Exactly as written, repeat all of the records below.
Material provided Block Start
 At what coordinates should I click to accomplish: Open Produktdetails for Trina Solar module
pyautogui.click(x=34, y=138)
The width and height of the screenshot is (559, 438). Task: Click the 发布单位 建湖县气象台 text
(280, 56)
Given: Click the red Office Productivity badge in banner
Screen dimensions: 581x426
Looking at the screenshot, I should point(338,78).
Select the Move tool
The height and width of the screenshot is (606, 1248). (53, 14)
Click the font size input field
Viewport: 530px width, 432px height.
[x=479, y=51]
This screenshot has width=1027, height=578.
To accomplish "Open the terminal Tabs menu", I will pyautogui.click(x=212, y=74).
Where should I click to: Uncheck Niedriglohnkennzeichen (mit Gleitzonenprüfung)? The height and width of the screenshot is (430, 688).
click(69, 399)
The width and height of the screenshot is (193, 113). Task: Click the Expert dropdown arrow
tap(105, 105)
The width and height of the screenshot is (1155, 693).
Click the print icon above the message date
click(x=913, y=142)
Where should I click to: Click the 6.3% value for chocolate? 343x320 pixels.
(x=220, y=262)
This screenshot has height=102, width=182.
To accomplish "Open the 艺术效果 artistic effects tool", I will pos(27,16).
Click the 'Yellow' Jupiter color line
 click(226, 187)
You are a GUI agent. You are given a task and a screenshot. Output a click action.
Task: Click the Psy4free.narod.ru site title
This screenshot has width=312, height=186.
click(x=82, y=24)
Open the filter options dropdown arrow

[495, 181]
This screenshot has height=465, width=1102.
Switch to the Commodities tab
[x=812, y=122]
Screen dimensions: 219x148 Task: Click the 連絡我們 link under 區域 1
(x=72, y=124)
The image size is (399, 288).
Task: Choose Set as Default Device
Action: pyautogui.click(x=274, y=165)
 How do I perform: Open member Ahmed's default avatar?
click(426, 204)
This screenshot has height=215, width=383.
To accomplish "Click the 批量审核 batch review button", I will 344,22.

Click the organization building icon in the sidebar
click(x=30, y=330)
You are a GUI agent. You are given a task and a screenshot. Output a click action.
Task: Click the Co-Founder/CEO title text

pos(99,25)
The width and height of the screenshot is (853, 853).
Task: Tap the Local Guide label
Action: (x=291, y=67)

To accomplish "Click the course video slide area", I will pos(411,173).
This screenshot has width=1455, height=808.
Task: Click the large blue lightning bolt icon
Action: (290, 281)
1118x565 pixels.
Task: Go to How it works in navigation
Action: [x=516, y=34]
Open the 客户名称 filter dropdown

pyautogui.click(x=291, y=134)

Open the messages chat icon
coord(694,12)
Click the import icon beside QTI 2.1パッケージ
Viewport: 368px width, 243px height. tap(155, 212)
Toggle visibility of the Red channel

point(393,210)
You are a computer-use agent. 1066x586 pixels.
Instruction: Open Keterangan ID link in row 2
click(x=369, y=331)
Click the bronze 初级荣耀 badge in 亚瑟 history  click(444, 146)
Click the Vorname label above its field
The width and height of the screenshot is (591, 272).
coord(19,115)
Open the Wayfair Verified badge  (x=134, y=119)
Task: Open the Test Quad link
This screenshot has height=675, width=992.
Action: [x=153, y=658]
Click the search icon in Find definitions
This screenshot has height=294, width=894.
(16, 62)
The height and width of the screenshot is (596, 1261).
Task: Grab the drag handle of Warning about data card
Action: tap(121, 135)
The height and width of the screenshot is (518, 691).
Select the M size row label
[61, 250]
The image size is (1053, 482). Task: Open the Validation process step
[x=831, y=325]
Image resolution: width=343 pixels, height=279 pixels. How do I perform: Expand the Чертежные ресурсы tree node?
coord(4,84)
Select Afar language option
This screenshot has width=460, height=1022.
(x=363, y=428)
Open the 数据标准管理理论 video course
Material provided Block End
Reply to the exercise:
 At what coordinates should I click to accomplish: Open Produktdetails for Trina Solar module
pyautogui.click(x=34, y=138)
The width and height of the screenshot is (559, 438). Task: Click the 发布单位 建湖县气象台 text
(280, 56)
Given: Click the red Office Productivity badge in banner
Screen dimensions: 581x426
Looking at the screenshot, I should point(338,78).
Select the Move tool
The height and width of the screenshot is (606, 1248). (53, 14)
Click the font size input field
Viewport: 530px width, 432px height.
[x=479, y=51]
This screenshot has width=1027, height=578.
To accomplish "Open the terminal Tabs menu", I will pyautogui.click(x=212, y=74).
Where should I click to: Uncheck Niedriglohnkennzeichen (mit Gleitzonenprüfung)? The height and width of the screenshot is (430, 688).
click(69, 399)
The width and height of the screenshot is (193, 113). Task: Click the Expert dropdown arrow
tap(105, 105)
The width and height of the screenshot is (1155, 693).
Click the print icon above the message date
click(x=913, y=142)
Where should I click to: Click the 6.3% value for chocolate? 343x320 pixels.
(x=220, y=262)
This screenshot has height=102, width=182.
To accomplish "Open the 艺术效果 artistic effects tool", I will pos(27,16).
Click the 'Yellow' Jupiter color line
 click(226, 187)
You are a GUI agent. You are given a task and a screenshot. Output a click action.
Task: Click the Psy4free.narod.ru site title
This screenshot has width=312, height=186.
click(x=82, y=24)
Open the filter options dropdown arrow

[495, 181]
This screenshot has height=465, width=1102.
Switch to the Commodities tab
[x=812, y=122]
Screen dimensions: 219x148 Task: Click the 連絡我們 link under 區域 1
(x=72, y=124)
The image size is (399, 288).
Task: Choose Set as Default Device
Action: pyautogui.click(x=274, y=165)
 How do I perform: Open member Ahmed's default avatar?
click(426, 204)
This screenshot has height=215, width=383.
To accomplish "Click the 批量审核 batch review button", I will 344,22.

Click the organization building icon in the sidebar
click(x=30, y=330)
You are a GUI agent. You are given a task and a screenshot. Output a click action.
Task: Click the Co-Founder/CEO title text

pos(99,25)
The width and height of the screenshot is (853, 853).
Task: Tap the Local Guide label
Action: (x=291, y=67)

To accomplish "Click the course video slide area", I will pos(411,173).
This screenshot has width=1455, height=808.
Task: Click the large blue lightning bolt icon
Action: (290, 281)
1118x565 pixels.
Task: Go to How it works in navigation
Action: [x=516, y=34]
Open the 客户名称 filter dropdown

pyautogui.click(x=291, y=134)

Open the messages chat icon
coord(694,12)
Click the import icon beside QTI 2.1パッケージ
Viewport: 368px width, 243px height. tap(155, 212)
Toggle visibility of the Red channel

point(393,210)
You are a computer-use agent. 1066x586 pixels.
Instruction: Open Keterangan ID link in row 2
click(x=369, y=331)
Click the bronze 初级荣耀 badge in 亚瑟 history  click(444, 146)
Click the Vorname label above its field
The width and height of the screenshot is (591, 272).
coord(19,115)
Open the Wayfair Verified badge  (x=134, y=119)
Task: Open the Test Quad link
This screenshot has height=675, width=992.
Action: [x=153, y=658]
Click the search icon in Find definitions
This screenshot has height=294, width=894.
(16, 62)
The height and width of the screenshot is (596, 1261).
Task: Grab the drag handle of Warning about data card
Action: tap(121, 135)
The height and width of the screenshot is (518, 691).
Select the M size row label
[61, 250]
The image size is (1053, 482). Task: Open the Validation process step
[x=831, y=325]
Image resolution: width=343 pixels, height=279 pixels. How do I perform: Expand the Чертежные ресурсы tree node?
coord(4,84)
Select Afar language option
This screenshot has width=460, height=1022.
(x=363, y=428)
Open the 数据标准管理理论 video course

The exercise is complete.